Democrat Unseats Pro-Trump Incumbent in Upstate NY

Unseating a Trump-supporting congresswoman, a grueling focus on absentee ballots led Democrat Anthony Brindisi to declare victory Wednesday in a Republican-majority district of upstate New York.

By MATT LoPRESTI

UTICA, N.Y. (CN) - Unseating a Trump-supporting congresswoman, a grueling focus on absentee ballots led Democrat Anthony Brindisi to declare victory Wednesday in a Republican-majority district of upstate New York.

In the lead by just under 4,000 votes, Brindisi’s victory over U.S. Rep. Claudia Tenney is now a mathematical certainty, despite the 1,881 ballots that remain unreported.
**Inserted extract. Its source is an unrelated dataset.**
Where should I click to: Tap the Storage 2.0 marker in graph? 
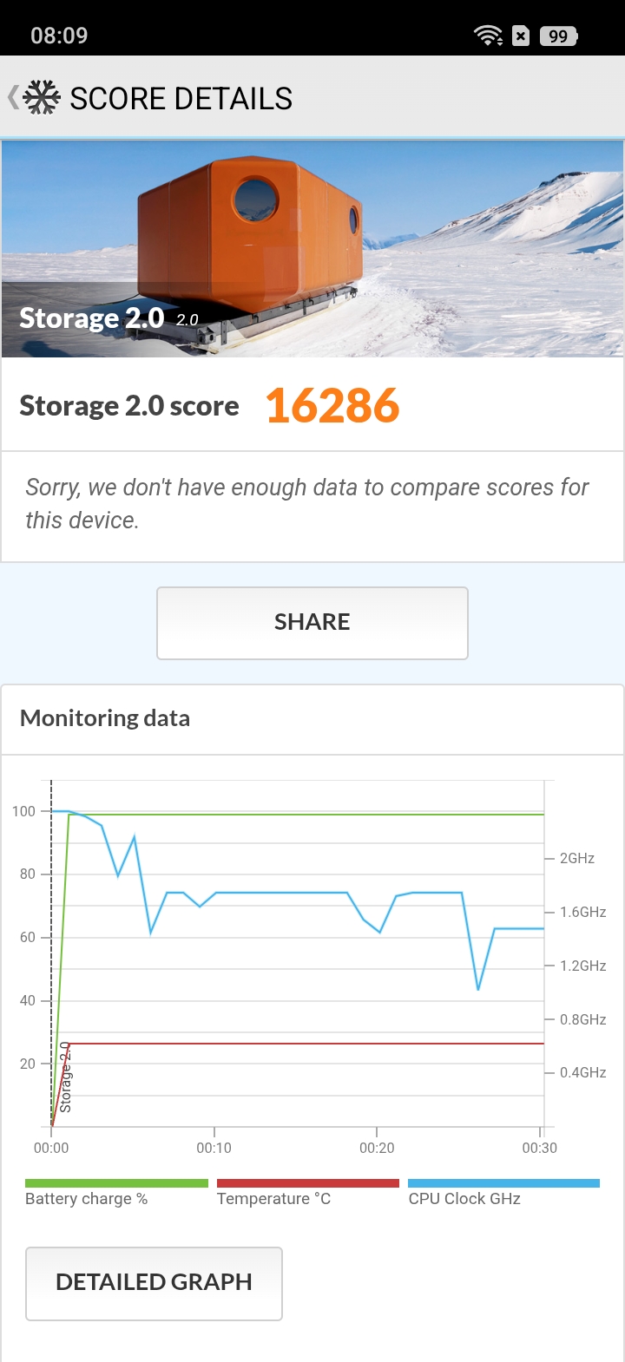[x=65, y=1077]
Three weeks ago on election night, Brindisi was ahead by just 1,293 votes, less than a single percentage point in a district that is home to dairy farms and the struggling former manufacturing towns of Binghamton and Utica.

A 40-year-old lawyer who has served in the state Assembly since 2011, Brindisi is among a group of five newly elected congressman to have signed a letter that opposes giving the gavel of the House speaker to Rep. Nancy Pelosi of California. With incumbents, the letter has 16 signatures total.
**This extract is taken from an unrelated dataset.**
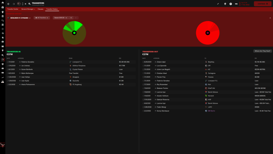Screen dimensions: 273x154
Task: Open the Inbox icon in sidebar
Action: 2,7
Brindisi campaigned with calls for civility and bipartisanship, while his opponent Tenney was an early and vocal supporter of Donald Trump, who won their 22nd district in 2016 by 16 percentage points.

Elected a year later, Tenney faced backlash when her staff sent out a memo that tried to link the Italian-American Brindisi to the mafia because of his father's past legal work for organized crime figures.

Tenney made waves as well with a petition that called for the imprisonment of Hillary Clinton, and she said during in an interview that many people behind mass murders are Democrats.

The 57-year-old congresswoman has not conceded, and her campaign did not respond to messages seeking comment, but she acknowledged her long odds last week in an interview on public radio.

"I don't think we have a chance of prevailing," Tenney told WUTQ-FM radio.

In his campaign platform, Brindisi put health care, campaign-finance reform, help for farmers, and funding for new roads, bridges and water systems as some of his top priorities.

To safeguard the election results, he petitioned Oneida County on Nov. 9 to secure the district’s voting machines and absentee ballots before they could be officially counted.

Representatives for Brindisi have not returned a request for comment.